# Experiences with deVere Group money exchange platform?



## tim27 (Jul 28, 2013)

Dear all,

I am looking to remit some money back home from my HSBC account. As HSBC seems to apply an exchange rate that is not even close to the actual market rate (they take out up to 4%), I was considering alternative options. I looked into money exchange houses like Al Rostami and the likes and that looks pretty ok but cumbersome. 

I heard a positive review of someone about deVere Group and their online currency trading platform. Exchange rates seems reasonable. I am wondering if any of you have any experiences (good or bad) with using this system? I am really interested to learn more about the reliability of this company before I would trust them some of my money.

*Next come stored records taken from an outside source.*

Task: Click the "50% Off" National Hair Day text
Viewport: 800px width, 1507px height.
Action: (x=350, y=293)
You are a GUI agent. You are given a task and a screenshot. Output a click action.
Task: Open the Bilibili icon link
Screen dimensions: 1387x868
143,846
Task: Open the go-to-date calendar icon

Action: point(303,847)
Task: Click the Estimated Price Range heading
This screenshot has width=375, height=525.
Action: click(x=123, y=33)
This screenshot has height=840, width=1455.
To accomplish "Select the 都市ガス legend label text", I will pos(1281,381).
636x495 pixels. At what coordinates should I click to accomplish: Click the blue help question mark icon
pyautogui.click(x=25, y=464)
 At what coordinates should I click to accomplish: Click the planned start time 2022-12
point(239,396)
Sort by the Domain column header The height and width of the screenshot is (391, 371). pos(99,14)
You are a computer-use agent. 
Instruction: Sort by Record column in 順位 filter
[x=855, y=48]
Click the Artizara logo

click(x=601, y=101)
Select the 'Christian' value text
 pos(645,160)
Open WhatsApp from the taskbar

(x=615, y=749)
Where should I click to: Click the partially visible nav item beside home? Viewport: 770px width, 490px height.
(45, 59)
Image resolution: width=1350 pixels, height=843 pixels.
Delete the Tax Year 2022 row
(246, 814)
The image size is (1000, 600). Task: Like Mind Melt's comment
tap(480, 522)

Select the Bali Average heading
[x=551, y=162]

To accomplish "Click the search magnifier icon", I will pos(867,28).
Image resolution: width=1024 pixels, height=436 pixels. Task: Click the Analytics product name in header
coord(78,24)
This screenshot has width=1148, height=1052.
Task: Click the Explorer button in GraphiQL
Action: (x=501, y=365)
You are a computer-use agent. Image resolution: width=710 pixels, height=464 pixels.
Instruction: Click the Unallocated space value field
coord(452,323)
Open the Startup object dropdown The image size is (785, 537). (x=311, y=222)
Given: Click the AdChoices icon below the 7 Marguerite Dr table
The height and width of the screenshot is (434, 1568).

Any other suggestions are also welcome.

Google and the search function of this forum didnt help (there were some reviews of deVere but that was for employment and not about their services as such).

Thanks for your help!


----------



## BigAndyD (Apr 19, 2013)

Google the company name and see how many positive experiences you can find. 

Probably gives you a good idea.


----------



## tim27 (Jul 28, 2013)

Solid advise Andy.

However, if I google I find negative experiences with the company as such (not necesarily relating to their foreign exchange platform) on the one hand, and i have an acquaintance who has a good experience on the other hand. Hence, my question for more experiences and relating to the foreign exchange platform only.


----------



## Gavtek (Aug 23, 2009)

This is a new and interesting angle on spam.


----------



## INFAMOUS (Apr 19, 2011)

I have used it and saved quite a lot over the banks exchange (I was with HSBC at the time as well so I feel your pain)... Was for the purchase of my UK flat.


----------



## LesFroggitts (Dec 30, 2013)

I can recommend CurrencyFair - have used them a few times for AED to GBP exchange. Once you've jumped through a few hoops to prove the source of the originating funds, the following transactions have all been straight forward.


----------



## A.Abbass (Jun 28, 2014)

HSBC charges me only 26 dirhams per transfer whatever the amount I'm transferring. And I find their exchange rates very good as well.


----------



## tim27 (Jul 28, 2013)

Gavtek said:


> This is a new and interesting angle on spam.


I am completely not related to this company. Just wanting to know people's experiences, good and bad as I mentioned before. 



INFAMOUS said:


> I have used it and saved quite a lot over the banks exchange (I was with HSBC at the time as well so I feel your pain)... Was for the purchase of my UK flat.


Thanks for sharing.

I will also have a look at CurrencyFair.


----------



## SirReg (Sep 8, 2014)

i just saved GBP1,800 over HSBC by using CGEN on a transfer to UK. it was my first trade and they were great to deal with.


----------



## T'challa_Udaku (Nov 14, 2014)

tim27 said:


> Dear all,
> 
> I am looking to remit some money back home from my HSBC account. As HSBC seems to apply an exchange rate that is not even close to the actual market rate (they take out up to 4%), I was considering alternative options. I looked into money exchange houses like Al Rostami and the likes and that looks pretty ok but cumbersome.
> 
> ...


Sent you a pm with some details


----------



## Mr Rossi (May 16, 2009)

All that information about your net worth going to DeVere...........


----------